Directing novel ChoKα1 inhibitors using MamC-mediated biomimetic magnetic nanoparticles: a way to improve specificity and efficiency

Bioorg Chem. 2024 Oct:151:107693. doi: 10.1016/j.bioorg.2024.107693.

Alberto Sola-Leyva ¹, Ylenia Jabalera ², Monica Jimenez-Carretero ³, Marina Lázaro ⁴, Tamara Pozo-Gualda ⁵, Pedro J García-Vargas ⁶, Pilar M Luque-Navarro ⁷, Alberto Fasiolo ⁷, Luisa C López-Cara ⁸, Guillermo R Iglesias ⁹, María Paz Carrasco-Jiménez ¹⁰, Concepción Jiménez-López ¹¹

Affiliations

1 Department of Biochemistry and Molecular Biology I, Faculty of Sciences, University of Granada, Granada 18071, Spain; Instituto de Investigación Biosanitaria ibs.GRANADA, Granada 18014, Spain. Electronic address: albertosola@ugr.es.
2 Department of Microbiology, Faculty of Sciences, University of Granada, Granada 18071, Spain.
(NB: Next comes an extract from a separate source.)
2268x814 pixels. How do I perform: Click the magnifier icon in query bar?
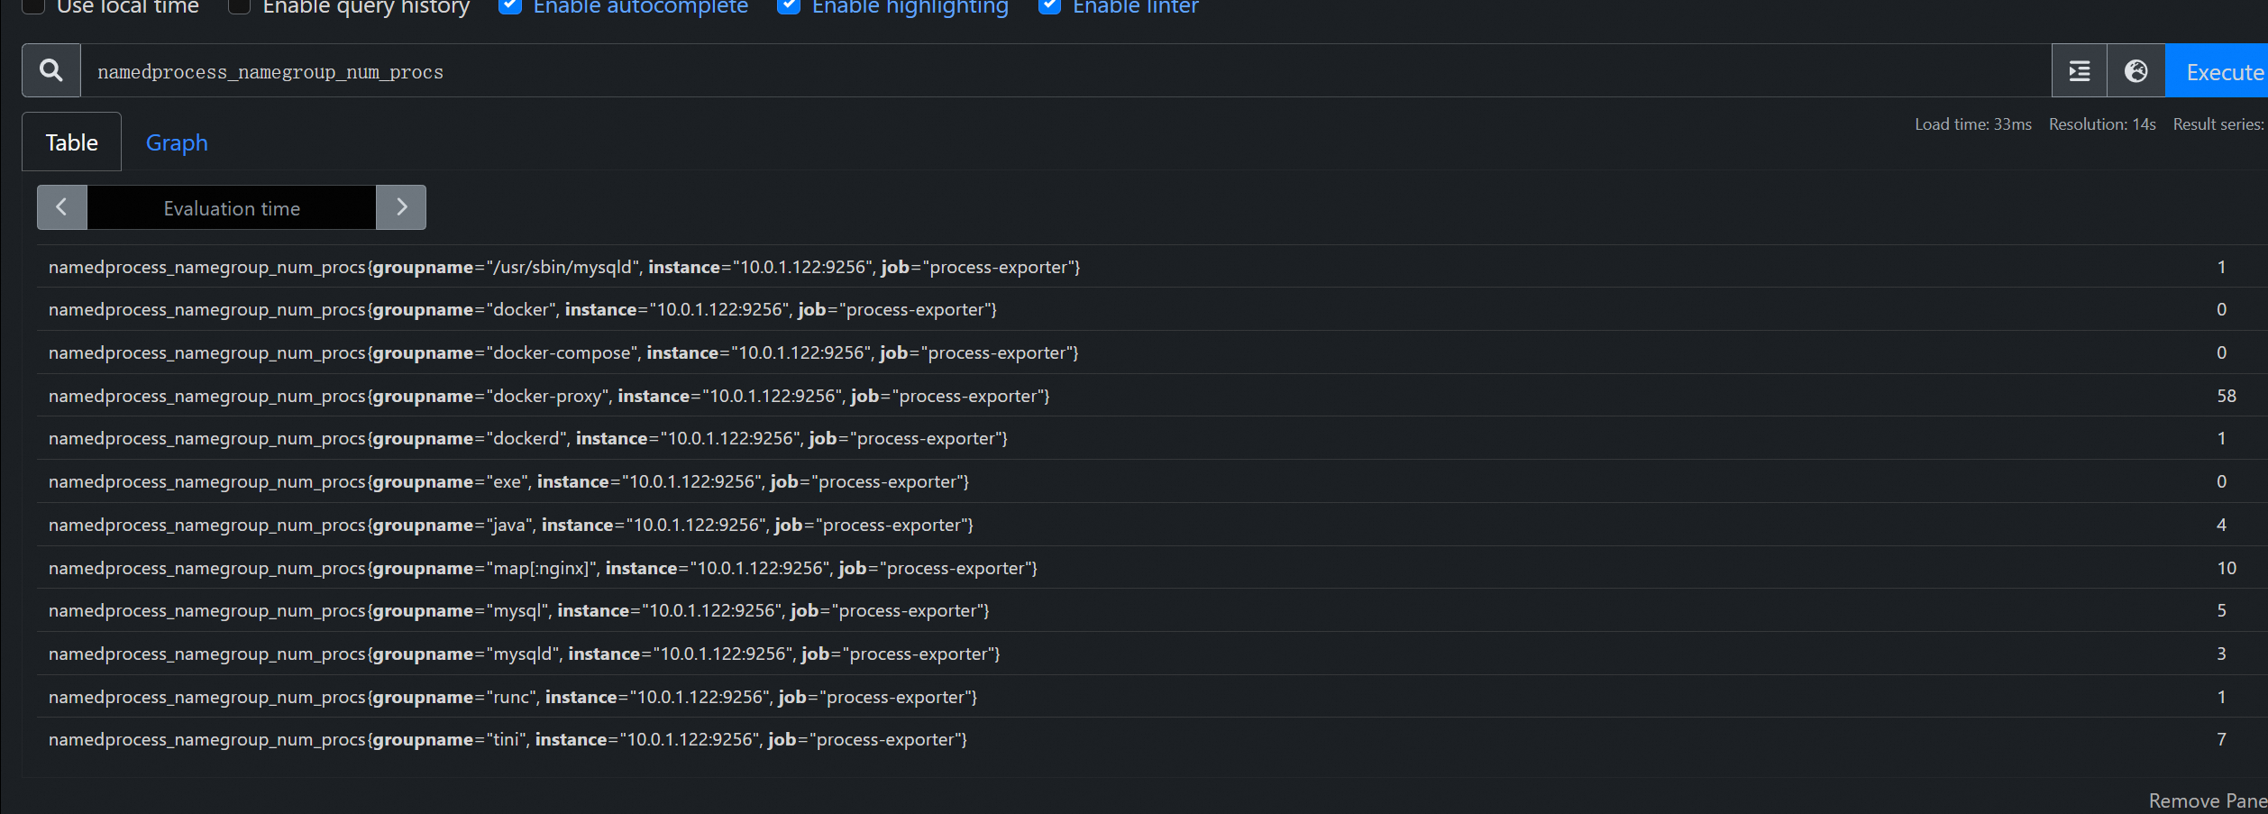50,69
Electronic address: yjabalera@ugr.es.
3 Department of Microbiology, Faculty of Sciences, University of Granada, Granada 18071, Spain. Electronic address: monicajc@correo.ugr.es.
4 NanoMag Lab. Department of Applied Physic, Faculty of Science, University of Granada, Granada 18071, Spain.
5 Department of Microbiology, Faculty of Sciences, University of Granada, Granada 18071, Spain.
6 Department of Biochemistry and Molecular Biology I, Faculty of Sciences, University of Granada, Granada 18071, Spain.
7 Department of Pharmaceutical and Organic Chemistry, Faculty of Pharmacy, University of Granada, Granada 18071, Spain.
8 Department of Pharmaceutical and Organic Chemistry, Faculty of Pharmacy, University of Granada, Granada 18071, Spain. Electronic address: lcarlotalopez@ugr.es.
9 Instituto de Investigación Biosanitaria ibs.GRANADA, Granada 18014, Spain; NanoMag Lab. Department of Applied Physic, Faculty of Science, University of Granada, Granada 18071, Spain; MNat Unit of Excellence, University of Granada, Granada 18071, Spain. Electronic address: iglesias@ugr.es.
10 Department of Biochemistry and Molecular Biology I, Faculty of Sciences, University of Granada, Granada 18071, Spain. Electronic address: mpazcj@ugr.es.
11 Department of Microbiology, Faculty of Sciences, University of Granada, Granada 18071, Spain. Electronic address: cjl@ugr.es.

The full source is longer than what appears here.